不是刻意的,而是她每吞吐几下便会停下来用舌头从根部沿着青筋的纹路一路舔到前端,舌尖在每一条鼓起的青筋上都仔仔细细地描摹一遍,然后又重新含住前端用力一嘬。
整个过程她的正红色唇脂已经被蹭得乱七八糟,唇角、下颌甚至鼻尖上都沾着淡红色的湿痕,但她完全不在意,只是专注地、贪婪地、一遍遍地吞吐着口中的巨物。
“宗主……月凝……我要——”
叶凌云的声音已经变了调,低沉沙哑,带着压抑不住的颤抖。
他的大腿肌肉绷得像石头一样硬,小腹阵阵抽搐,一股热流在丹田中疯狂积聚,随时都会喷薄而出。
沈月凝听到了他的声音,但她没有停。
恰恰相反,她加重了吸吮的力度,一只裹着肉色丝袜的手从下方托住了他的囊袋,五根修长的手指隔着丝袜轻轻揉捏,指尖的正红色蔻丹在那层极薄的丝袜面料上留下轻微的划痕。
她的嘴唇含得更深了,喉咙深处的软肉再次裹住了他的顶端,然后她的喉咙猛地收紧,像是活物的吸盘一样牢牢锁住了他的前端——
叶凌云彻底崩溃了。
他的腰猛地向上一顶,一股浓稠灼热的白浆在他喉咙深处轰然炸开,量多得惊人,直接灌满了她的口腔,又从她来不及闭合的唇角溢了出来,沿着下颌滴落,啪嗒啪嗒地落在她淡蓝色抹胸薄纱上,将那片本就极薄的纱料洇得更加透明。
沈月凝没有躲开,她甚至没有眨眼,只是用那双威严的眼眸直直地看着他,正红色的嘴唇依然紧紧裹着他,喉咙一下一下地吞咽着——咕咚,咕咚,咕咚——将口中的浓精一滴不剩地咽了下去。
正红色的唇脂已经被完全吞干净了,露出嘴唇本来的淡粉色,但唇角还挂着一道白浊的残痕,和她威严冷艳的面容形成了令人窒息的淫靡反差。
“咳……”她终于松开了嘴,用手背擦了擦嘴角的残液,正红色蔻丹在脸颊上划出一道浅淡的红痕。
她站起身,低头看着瘫软在榻上的叶凌云,嘴角微微上扬。
“天赋,很好。
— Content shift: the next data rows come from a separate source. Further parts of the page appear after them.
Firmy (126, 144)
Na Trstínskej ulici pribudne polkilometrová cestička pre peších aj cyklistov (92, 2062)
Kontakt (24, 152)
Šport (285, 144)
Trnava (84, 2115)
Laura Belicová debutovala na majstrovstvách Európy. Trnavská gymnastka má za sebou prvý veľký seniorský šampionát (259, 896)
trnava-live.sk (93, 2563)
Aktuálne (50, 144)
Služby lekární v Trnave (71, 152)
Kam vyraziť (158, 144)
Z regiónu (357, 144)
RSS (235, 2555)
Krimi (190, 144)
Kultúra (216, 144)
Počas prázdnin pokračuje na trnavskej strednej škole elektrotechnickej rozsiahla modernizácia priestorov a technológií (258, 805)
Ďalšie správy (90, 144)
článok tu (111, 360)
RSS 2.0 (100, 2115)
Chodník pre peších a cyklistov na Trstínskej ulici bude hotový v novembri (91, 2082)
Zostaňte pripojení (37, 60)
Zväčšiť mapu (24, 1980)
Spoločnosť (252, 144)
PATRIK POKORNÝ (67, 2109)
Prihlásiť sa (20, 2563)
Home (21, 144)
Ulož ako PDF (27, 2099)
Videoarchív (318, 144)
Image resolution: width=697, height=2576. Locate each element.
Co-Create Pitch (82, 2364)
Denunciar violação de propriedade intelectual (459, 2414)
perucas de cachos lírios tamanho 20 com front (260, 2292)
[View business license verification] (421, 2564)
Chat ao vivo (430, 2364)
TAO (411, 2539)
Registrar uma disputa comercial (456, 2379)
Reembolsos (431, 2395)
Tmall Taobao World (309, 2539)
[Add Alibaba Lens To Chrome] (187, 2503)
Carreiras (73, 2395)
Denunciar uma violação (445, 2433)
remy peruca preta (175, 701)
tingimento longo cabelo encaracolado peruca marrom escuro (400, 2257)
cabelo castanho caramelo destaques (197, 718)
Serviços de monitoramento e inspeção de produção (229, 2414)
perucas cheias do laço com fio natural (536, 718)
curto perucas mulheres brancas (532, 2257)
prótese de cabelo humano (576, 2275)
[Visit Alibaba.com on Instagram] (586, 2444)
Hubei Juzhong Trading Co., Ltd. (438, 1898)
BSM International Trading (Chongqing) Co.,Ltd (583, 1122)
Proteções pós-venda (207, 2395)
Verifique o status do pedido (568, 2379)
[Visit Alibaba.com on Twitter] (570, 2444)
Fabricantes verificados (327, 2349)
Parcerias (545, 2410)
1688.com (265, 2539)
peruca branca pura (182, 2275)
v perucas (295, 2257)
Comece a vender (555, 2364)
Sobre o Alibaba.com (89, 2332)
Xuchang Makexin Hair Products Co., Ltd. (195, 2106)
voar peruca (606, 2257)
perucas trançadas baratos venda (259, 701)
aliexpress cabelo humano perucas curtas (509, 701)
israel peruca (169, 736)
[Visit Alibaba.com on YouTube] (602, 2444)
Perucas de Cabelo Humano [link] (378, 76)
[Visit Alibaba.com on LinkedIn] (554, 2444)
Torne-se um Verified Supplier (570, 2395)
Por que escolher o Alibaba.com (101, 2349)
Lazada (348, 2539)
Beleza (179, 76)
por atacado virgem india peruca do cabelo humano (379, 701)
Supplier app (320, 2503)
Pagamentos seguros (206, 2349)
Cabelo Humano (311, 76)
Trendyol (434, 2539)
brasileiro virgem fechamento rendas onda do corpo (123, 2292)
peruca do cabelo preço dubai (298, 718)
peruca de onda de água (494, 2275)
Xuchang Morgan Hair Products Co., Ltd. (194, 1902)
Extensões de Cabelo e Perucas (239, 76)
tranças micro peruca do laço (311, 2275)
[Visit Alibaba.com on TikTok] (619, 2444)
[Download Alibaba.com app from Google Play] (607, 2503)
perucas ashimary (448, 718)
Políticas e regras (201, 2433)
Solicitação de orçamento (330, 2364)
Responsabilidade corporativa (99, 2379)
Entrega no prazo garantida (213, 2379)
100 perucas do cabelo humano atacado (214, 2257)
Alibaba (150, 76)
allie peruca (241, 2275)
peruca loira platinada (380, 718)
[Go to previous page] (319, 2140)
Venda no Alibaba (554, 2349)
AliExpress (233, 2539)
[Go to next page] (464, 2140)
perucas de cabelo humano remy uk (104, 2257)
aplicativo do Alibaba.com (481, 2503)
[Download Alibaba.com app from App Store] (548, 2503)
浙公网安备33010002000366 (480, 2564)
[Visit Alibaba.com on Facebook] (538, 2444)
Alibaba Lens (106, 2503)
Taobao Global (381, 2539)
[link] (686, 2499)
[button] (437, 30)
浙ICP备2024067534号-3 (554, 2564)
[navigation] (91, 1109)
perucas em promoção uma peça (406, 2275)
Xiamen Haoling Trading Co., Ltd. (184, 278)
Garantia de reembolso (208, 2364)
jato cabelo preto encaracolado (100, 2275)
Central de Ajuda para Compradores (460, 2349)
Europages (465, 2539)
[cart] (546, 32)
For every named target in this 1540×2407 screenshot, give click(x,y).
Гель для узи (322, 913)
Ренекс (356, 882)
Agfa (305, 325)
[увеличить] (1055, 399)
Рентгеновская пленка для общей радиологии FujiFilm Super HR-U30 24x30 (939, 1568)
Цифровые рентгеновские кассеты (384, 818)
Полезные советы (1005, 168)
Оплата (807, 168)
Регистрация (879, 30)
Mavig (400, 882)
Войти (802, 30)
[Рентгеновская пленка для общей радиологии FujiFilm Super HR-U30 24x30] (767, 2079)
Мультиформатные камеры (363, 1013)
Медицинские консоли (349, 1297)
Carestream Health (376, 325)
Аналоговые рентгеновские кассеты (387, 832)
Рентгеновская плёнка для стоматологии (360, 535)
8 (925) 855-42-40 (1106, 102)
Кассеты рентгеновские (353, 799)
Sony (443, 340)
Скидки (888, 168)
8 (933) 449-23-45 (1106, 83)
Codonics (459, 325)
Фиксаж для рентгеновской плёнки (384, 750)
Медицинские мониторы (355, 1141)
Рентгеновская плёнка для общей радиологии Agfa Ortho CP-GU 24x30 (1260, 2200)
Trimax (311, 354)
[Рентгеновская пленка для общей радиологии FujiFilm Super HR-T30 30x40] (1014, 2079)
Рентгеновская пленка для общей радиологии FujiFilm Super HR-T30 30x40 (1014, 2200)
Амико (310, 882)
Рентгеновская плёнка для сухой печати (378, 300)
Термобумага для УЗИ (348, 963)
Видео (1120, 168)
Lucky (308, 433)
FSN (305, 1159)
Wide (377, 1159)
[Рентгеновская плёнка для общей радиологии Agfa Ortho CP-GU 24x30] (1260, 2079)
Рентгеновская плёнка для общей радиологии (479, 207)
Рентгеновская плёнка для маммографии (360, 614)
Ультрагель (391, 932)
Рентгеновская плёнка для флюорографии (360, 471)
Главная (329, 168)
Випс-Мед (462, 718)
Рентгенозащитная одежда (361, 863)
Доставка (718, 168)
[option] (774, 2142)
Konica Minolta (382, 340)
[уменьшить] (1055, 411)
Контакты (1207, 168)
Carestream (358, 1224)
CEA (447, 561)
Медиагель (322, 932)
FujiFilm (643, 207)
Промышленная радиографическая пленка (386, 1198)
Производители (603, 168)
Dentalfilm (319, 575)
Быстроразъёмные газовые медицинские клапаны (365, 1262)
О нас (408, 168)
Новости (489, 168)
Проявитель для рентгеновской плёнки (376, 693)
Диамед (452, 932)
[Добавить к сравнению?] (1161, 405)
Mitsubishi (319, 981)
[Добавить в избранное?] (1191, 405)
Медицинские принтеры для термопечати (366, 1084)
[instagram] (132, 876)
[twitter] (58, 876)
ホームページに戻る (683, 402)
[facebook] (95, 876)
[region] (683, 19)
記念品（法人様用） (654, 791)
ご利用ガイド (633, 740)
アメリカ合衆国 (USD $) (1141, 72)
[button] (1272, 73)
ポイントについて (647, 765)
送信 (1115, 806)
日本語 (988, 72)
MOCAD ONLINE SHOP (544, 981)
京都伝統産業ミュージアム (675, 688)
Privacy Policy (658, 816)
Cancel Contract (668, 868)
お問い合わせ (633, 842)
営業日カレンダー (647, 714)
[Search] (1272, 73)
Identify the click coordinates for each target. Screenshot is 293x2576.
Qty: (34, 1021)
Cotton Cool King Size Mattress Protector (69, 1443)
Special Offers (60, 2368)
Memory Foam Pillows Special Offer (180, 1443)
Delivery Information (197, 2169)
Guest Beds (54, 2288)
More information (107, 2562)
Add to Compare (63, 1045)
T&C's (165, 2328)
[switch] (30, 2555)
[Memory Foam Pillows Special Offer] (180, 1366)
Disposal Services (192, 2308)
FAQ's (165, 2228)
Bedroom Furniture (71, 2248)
非常好。”
她的声音沙哑而慵懒,但语气里的满意是真实的。
她伸手解开腰间金色宽腰带的搭扣,动作从容而优雅,和方才那种贪婪的吞吐形成了鲜明对比。
腰带的金属搭扣发出一声清脆的咔嗒声,然后整条金色宽腰带便从她腰间滑落,落在了汉白玉地面上,发出沉重的金属撞击声。
宝蓝色法袍没有了腰带的束缚,彻底敞开了。
她将法袍从肩头缓缓褪下,那件华美的宝蓝色灵蚕丝法袍便如流水般从她身上滑落,在地面上堆叠成一圈宝蓝色的涟漪。
法袍之下,她的身体只剩两件衣物——淡蓝色半透明抹胸薄纱,和极薄的肉色无缝连裤丝袜。
没有了法袍的遮掩,她的身段完整地暴露在午后的阳光中。
那是一种足以让任何男人失去理智的极致丰腴——肩头圆润白皙,锁骨精致平直,细长优雅的脖颈下,H杯的饱满胸脯被淡蓝色薄纱紧紧裹着,纱料被撑到几乎透明的程度,隐约可见薄纱下那两颗浑圆硕大的乳房完整的轮廓和前端微微凸起的暗红色蓓蕾。
那对乳房大得惊人,沉甸甸地垂在她胸前,在薄纱中随着她的呼吸轻轻晃动,每晃一下都像是两团被薄纱兜住的凝脂在微微颤抖。
薄纱中央那道深邃的沟壑此刻更加深刻了,阳光照进那道沟壑中,在胸口投下一道幽暗而诱人的阴影。